Stored data:
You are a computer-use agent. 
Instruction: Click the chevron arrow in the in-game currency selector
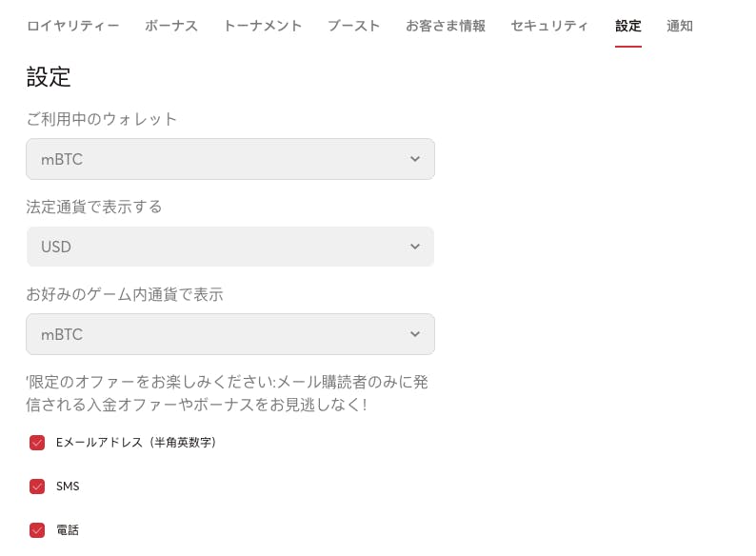415,334
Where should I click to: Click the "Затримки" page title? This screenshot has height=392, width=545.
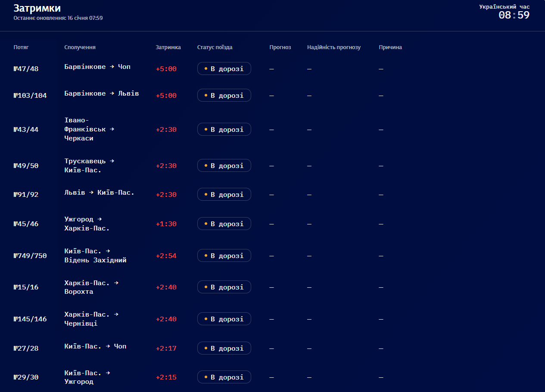tap(37, 8)
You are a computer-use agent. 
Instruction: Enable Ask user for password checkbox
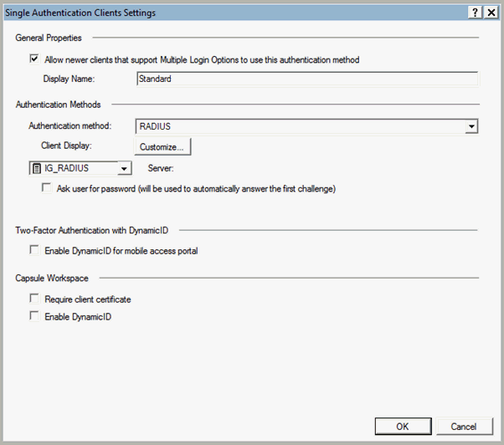click(x=47, y=189)
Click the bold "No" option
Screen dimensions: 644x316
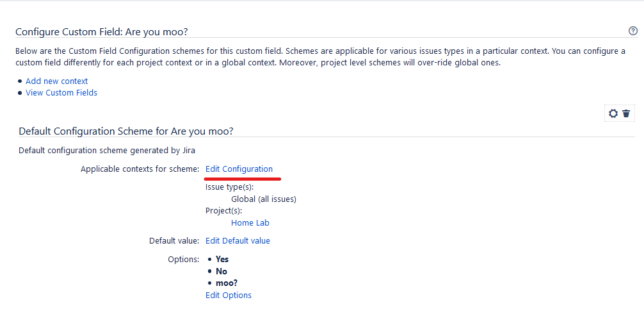tap(221, 271)
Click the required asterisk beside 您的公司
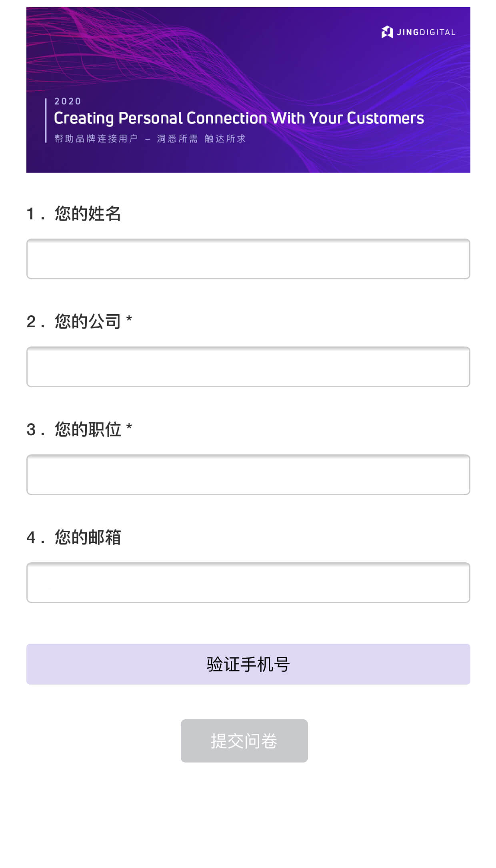The height and width of the screenshot is (868, 496). coord(129,320)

WORK TO BE COMPLETED » Copy the data precisely. Skip every picture.

ANSWER SECTION »
You are a computer-use agent. 
Instruction: Click the chevron arrow in the in-game currency selector
415,334
Where should I click to: Click the "Затримки" page title? This screenshot has height=392, width=545.
tap(37, 8)
You are a computer-use agent. 
Instruction: Enable Ask user for password checkbox
click(x=47, y=189)
Click the bold "No" option
Screen dimensions: 644x316
tap(221, 271)
Click the required asterisk beside 您的公司
The height and width of the screenshot is (868, 496). coord(129,320)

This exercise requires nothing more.